(Data entries)

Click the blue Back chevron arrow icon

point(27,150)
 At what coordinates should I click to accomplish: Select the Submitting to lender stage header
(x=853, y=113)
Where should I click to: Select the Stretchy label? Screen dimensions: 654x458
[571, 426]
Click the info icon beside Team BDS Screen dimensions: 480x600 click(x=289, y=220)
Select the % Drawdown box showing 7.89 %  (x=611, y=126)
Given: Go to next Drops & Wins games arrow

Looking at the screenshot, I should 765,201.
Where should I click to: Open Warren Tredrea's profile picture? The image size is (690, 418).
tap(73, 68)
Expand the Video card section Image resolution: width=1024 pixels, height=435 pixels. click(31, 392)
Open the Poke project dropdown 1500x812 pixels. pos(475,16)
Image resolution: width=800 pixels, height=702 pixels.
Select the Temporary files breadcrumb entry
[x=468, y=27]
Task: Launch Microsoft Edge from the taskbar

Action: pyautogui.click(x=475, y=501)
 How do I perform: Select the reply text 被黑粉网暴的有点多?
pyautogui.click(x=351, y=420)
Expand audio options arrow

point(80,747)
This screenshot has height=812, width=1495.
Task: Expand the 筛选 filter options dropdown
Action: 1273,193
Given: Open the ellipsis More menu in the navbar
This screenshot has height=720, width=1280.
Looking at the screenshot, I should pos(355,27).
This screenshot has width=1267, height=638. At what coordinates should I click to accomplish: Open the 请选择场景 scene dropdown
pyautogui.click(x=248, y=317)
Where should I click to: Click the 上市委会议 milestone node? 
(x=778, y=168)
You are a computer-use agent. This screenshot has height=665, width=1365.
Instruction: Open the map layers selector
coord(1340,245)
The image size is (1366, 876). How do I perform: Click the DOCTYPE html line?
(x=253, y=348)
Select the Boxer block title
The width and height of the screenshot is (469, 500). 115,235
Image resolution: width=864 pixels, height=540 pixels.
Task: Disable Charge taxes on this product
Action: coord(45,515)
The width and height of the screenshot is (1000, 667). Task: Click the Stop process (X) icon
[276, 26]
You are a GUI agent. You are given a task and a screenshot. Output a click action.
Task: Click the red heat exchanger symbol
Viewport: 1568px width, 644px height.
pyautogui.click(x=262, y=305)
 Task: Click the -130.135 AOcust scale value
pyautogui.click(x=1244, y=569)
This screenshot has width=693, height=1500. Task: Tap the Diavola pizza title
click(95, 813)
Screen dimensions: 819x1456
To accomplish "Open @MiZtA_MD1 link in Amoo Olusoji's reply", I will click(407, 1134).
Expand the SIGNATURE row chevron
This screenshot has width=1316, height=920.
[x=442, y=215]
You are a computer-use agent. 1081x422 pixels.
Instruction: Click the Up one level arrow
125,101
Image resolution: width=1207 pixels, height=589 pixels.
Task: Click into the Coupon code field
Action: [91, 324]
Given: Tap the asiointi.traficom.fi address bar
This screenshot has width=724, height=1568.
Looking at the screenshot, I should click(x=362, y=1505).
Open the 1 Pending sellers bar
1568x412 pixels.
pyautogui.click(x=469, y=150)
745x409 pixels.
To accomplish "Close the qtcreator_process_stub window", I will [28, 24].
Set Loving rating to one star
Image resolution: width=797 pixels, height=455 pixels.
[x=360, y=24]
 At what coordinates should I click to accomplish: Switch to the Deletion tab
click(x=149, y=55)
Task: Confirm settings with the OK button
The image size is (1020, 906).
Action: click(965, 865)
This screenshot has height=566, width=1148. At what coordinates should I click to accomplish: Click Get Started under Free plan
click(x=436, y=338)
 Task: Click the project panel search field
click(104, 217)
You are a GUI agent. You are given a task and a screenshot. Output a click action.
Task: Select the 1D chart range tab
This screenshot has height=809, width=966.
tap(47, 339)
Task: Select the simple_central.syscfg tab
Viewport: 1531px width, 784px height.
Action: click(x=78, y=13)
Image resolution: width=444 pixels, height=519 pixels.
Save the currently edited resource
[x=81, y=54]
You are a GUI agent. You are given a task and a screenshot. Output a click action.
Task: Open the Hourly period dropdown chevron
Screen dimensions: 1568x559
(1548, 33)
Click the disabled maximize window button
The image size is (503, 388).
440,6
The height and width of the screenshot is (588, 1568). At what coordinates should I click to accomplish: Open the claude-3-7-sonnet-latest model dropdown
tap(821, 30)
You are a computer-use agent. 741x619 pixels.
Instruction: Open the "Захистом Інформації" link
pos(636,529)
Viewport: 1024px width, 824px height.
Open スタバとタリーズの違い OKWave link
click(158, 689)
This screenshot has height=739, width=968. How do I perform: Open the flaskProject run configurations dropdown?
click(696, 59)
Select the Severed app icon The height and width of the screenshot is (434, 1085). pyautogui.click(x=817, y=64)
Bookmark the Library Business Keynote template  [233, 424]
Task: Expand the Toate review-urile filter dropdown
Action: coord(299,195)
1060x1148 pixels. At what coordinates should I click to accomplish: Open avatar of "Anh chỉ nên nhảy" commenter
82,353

ASSIGNMENT – Using the entries above, repeat only the lines from the one containing "At what coordinates should I click to accomplish: Select" through the one containing "Image resolution: width=800", end lines included.

RESPONSE BELOW –
 At what coordinates should I click to accomplish: Select the Submitting to lender stage header
(x=853, y=113)
Where should I click to: Select the Stretchy label? Screen dimensions: 654x458
[571, 426]
Click the info icon beside Team BDS Screen dimensions: 480x600 click(x=289, y=220)
Select the % Drawdown box showing 7.89 %  (x=611, y=126)
Given: Go to next Drops & Wins games arrow

Looking at the screenshot, I should 765,201.
Where should I click to: Open Warren Tredrea's profile picture? The image size is (690, 418).
tap(73, 68)
Expand the Video card section Image resolution: width=1024 pixels, height=435 pixels. click(31, 392)
Open the Poke project dropdown 1500x812 pixels. pos(475,16)
Image resolution: width=800 pixels, height=702 pixels.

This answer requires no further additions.